[Pacemaker] [Problem]A monitor of Master stops when crm command repeat the movement of the resource.

Tue Nov 8 00:27:06 EST 2011

Hi All,

We tested the movement of the resource in Master/Slave.

============
Last updated: Tue Nov  8 14:12:23 2011
Stack: Heartbeat
Current DC: bl460g1b (1b34eec8-1d62-488b-a7fb-8e4b38f95ec3) - partition with quorum
Version: 1.0.11-9af47ddebcad19e35a61b2a20301dc038018e8e8
2 Nodes configured, unknown expected votes
3 Resources configured.

EXERCISE MATERIALS ->
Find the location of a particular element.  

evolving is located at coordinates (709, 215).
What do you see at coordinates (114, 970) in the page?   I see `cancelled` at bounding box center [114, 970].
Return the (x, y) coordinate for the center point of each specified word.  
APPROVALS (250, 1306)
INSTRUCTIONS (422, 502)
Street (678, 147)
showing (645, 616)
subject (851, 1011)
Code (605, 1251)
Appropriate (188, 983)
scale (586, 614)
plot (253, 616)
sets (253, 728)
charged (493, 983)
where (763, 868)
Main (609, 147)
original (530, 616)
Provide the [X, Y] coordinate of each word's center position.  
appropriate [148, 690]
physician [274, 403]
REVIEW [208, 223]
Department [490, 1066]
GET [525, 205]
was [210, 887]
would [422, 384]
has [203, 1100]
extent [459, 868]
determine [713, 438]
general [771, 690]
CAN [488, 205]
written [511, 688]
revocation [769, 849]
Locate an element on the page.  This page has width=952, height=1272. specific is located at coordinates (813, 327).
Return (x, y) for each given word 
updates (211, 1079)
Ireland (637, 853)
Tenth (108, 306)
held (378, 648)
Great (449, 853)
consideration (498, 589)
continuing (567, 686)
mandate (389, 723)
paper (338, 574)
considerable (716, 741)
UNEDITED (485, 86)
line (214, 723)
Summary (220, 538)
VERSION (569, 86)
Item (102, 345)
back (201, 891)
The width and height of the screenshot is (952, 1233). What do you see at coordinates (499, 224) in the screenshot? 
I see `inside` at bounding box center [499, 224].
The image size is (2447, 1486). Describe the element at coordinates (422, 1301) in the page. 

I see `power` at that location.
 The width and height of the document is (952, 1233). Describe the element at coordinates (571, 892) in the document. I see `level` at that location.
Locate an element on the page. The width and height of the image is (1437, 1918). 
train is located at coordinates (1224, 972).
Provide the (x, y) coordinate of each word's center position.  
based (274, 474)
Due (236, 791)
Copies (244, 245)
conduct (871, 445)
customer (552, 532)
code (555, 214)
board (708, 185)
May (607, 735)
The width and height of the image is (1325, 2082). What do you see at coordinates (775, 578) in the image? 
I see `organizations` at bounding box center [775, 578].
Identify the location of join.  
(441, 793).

TASKS ->
a – Reproduce the Pacemaker post between "[Pacemaker] [Problem]A monitor" and "resource in Master/Slave.", inclusive.
b – Edit the listing from the line holding "May (607, 735)" through the end of the listing, inclusive, changing "Identify" to "Find" and keeping everything else the same.

RESULTS OF THE EXERCISE ->
a –
[Pacemaker] [Problem]A monitor of Master stops when crm command repeat the movement of the resource.

Tue Nov 8 00:27:06 EST 2011

Hi All,

We tested the movement of the resource in Master/Slave.

b –
May (607, 735)
The width and height of the image is (1325, 2082). What do you see at coordinates (775, 578) in the image? 
I see `organizations` at bounding box center [775, 578].
Find the location of join.  
(441, 793).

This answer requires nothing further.